Cancro alla vescica è il quinto tumore più comune nel complesso, responsabile di circa 80.000 nuovi casi e 16.000 morti negli Stati Uniti nel 20171. Dopo circa 30 anni senza progressi significativi nel trattamento sistemico della vescica cancro2, prove recenti di inibitore anti-PD-1 e anti-PD-L1 checkpoint hanno dimostrato risposte emozionante e durevole occasionalmente in pazienti con avanzato urothelial carcinoma3,4,5. Tuttavia, solo circa il 20% dei pazienti mostrano una risposta obiettiva a questi trattamenti, e ulteriori studi sono necessari per espandere l'uso efficace di immunoterapia in pazienti con cancro alla vescica.
Modelli del cancro della vescica murino sono strumenti critici nella valutazione preclinica di nuovi trattamenti6,7. Al fine di controllare per dimensioni del tumore quando randomizing topi ai diversi trattamenti, carico del tumore deve essere valutato e controllato tra gruppi di trattamento. Gli studi precedenti hanno usato ultrasuono o bioluminescenza per valutare orthotopic cella basata su riga vescica cancro modelli8,9,10,11. Tuttavia, entrambe le tecniche presentano diversi svantaggi. Misurazioni agli ultrasuoni possono essere influenzate dalla abilità dell'operatore e mancano di caratteristiche tridimensionali e ad alta risoluzione spaziale. Metodi di bioluminescenza possono fornire solo la valutazione semi-quantitativa delle cellule del tumore e non consentono per la visualizzazione della vescica anatomia e morfologia. Inoltre, bioluminescenza può essere utilizzato solo con modelli basati su linee cellulari, che esprimono geni bioluminescente in topi glabri o topi con camici bianchi.

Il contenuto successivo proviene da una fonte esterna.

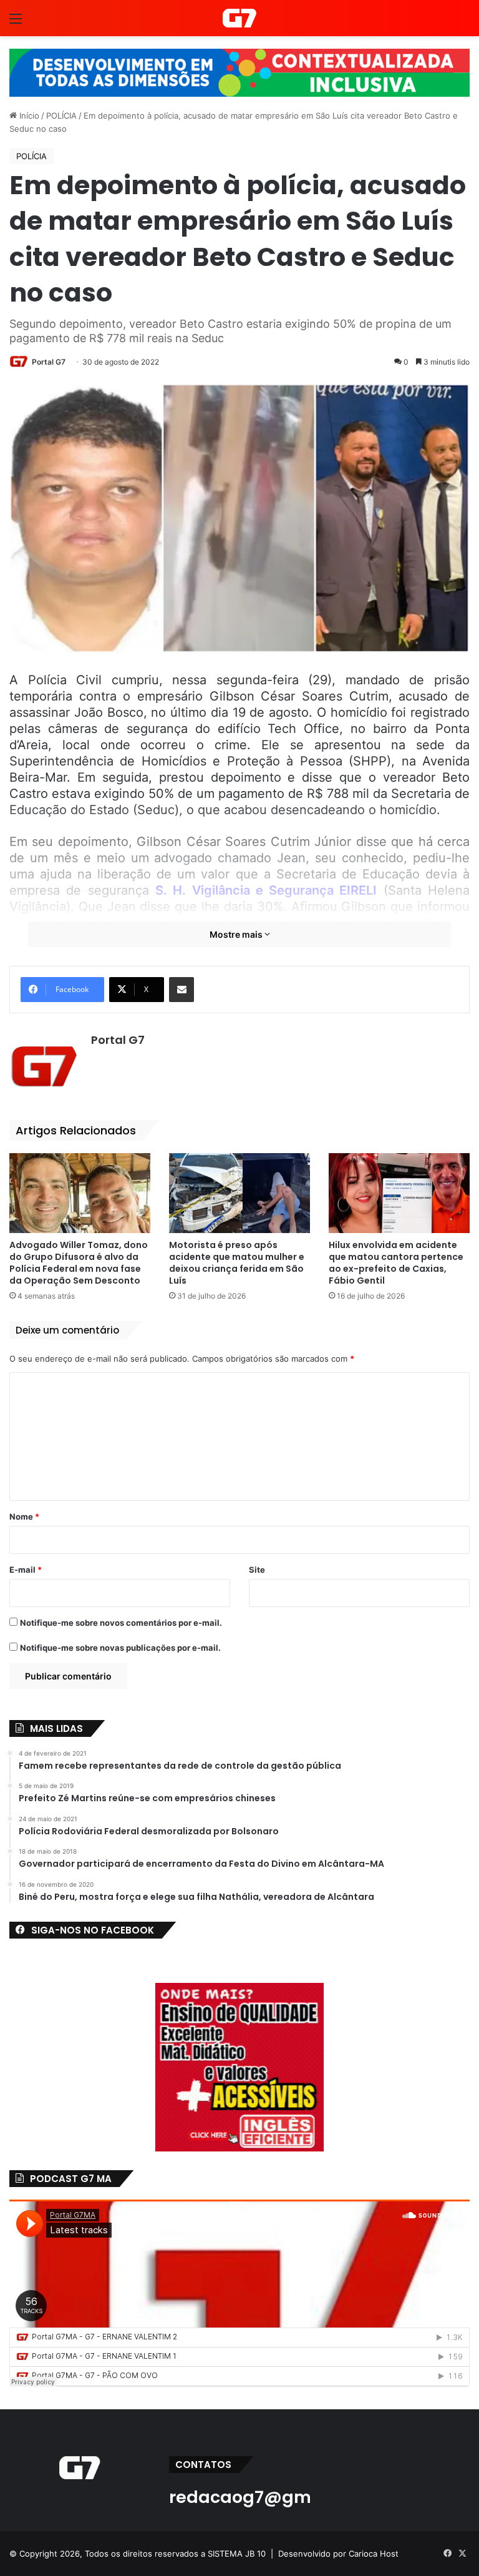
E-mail (25, 1570)
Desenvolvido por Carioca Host (338, 2554)
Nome (24, 1517)
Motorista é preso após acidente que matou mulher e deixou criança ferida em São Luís (236, 1263)
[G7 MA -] (239, 18)
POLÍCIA (61, 115)
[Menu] (15, 23)
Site (257, 1570)
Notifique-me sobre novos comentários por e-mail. (121, 1623)
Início (28, 115)
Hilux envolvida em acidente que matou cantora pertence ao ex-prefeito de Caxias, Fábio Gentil (396, 1263)
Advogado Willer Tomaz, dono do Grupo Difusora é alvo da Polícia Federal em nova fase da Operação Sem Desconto (78, 1263)
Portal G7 (48, 361)
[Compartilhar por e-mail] (181, 989)
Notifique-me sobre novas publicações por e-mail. (120, 1648)
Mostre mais (237, 934)
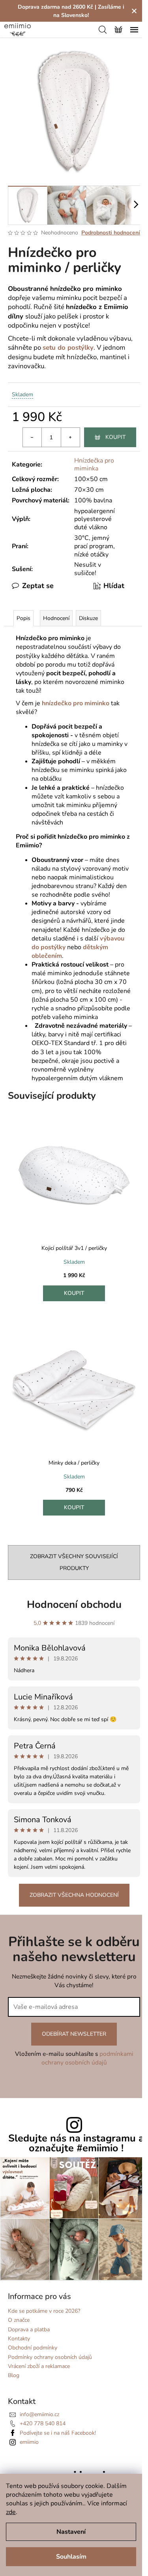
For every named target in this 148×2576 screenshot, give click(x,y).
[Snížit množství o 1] (32, 437)
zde (11, 2512)
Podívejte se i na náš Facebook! (58, 2433)
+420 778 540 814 (43, 2423)
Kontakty (19, 2338)
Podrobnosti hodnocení (110, 232)
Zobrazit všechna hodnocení (74, 1895)
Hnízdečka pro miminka (94, 464)
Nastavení (71, 2531)
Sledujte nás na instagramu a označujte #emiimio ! (76, 2143)
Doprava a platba (29, 2329)
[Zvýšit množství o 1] (70, 437)
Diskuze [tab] (88, 618)
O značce (19, 2320)
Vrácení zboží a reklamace (39, 2366)
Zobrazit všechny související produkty (74, 1562)
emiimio (29, 2442)
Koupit (115, 437)
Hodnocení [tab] (56, 618)
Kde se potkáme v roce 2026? (44, 2311)
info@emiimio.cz (39, 2414)
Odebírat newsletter (74, 2034)
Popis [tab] (23, 618)
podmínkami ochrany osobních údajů (87, 2058)
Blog (13, 2375)
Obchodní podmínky (32, 2347)
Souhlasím (71, 2556)
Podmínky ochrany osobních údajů (50, 2357)
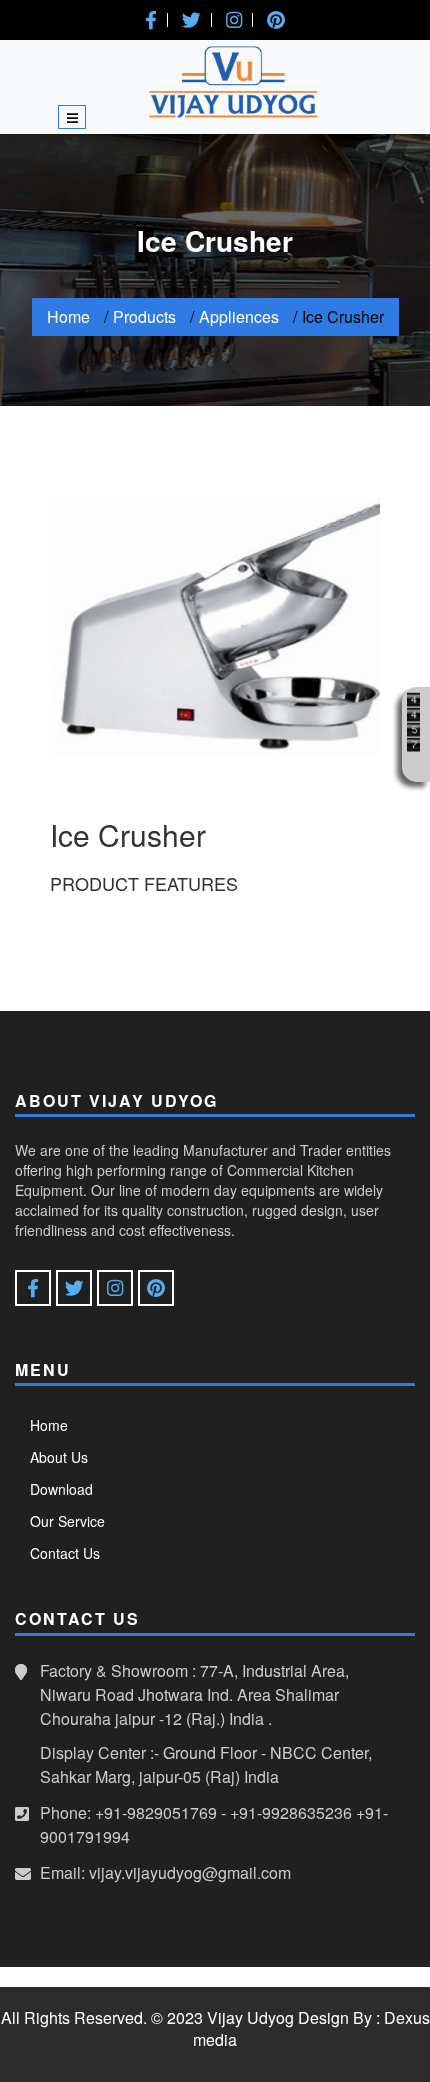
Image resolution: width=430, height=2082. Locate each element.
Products (144, 316)
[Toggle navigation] (72, 117)
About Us (59, 1457)
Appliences (239, 316)
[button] (151, 20)
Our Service (67, 1521)
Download (61, 1489)
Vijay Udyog (250, 2017)
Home (68, 316)
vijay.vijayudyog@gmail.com (190, 1872)
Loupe (413, 764)
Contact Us (65, 1553)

La formazione immagine a risonanza magnetica (MRI), d'altra parte, offre flessibilità unica nell'acquisizione di immagini ad alta risoluzione anatomiche, che espone una vasta gamma di contrasto del tessuto che consente una visualizzazione accurata e valutazione quantitativa del carico del tumore senza il bisogno di esprimere proprietà bioluminescenti. Immagini di MR sono più facilmente riproducibili con le opportune analisi condotte e garantite visualizzazione 3-d della vescica. Le più grandi limitazioni di MRI sono la lunghezza del tempo necessario per un esame e associati costi elevati che limitano l'elevato throughput saggi. Tuttavia, parecchi studi hanno indicato che le sequenze di RM possono fornire immagini diagnostiche di alta qualità che possono essere utilizzate per rilevare efficacemente e monitorare i tumori delle cellule della vescica basata su riga; così, essi possono essere utilizzati per alta velocità effettiva analisi9,12.
Qui, descriviamo un metodo non invasivo basato su MR per attendibilmente ed efficientemente caratterizzano i tumori della vescica indotta da agente cancerogeno nei topi. A tale scopo, utilizziamo un imaging veloce con tecnica di MR di precessione di stato stazionario (true FISP), che garantisce brevi sessioni di scansione pur fornendo alta qualità e alta risoluzione spaziale (~ 100 micron) per la rilevazione e la misura della vescica i tumori13. Inoltre, per confermare l'accuratezza di questo test non invasivo di MRI, descriviamo la correlazione tra parametri MRI-derivato ed ex vivo della vescica peso così come la fase del tumore patologico confermato.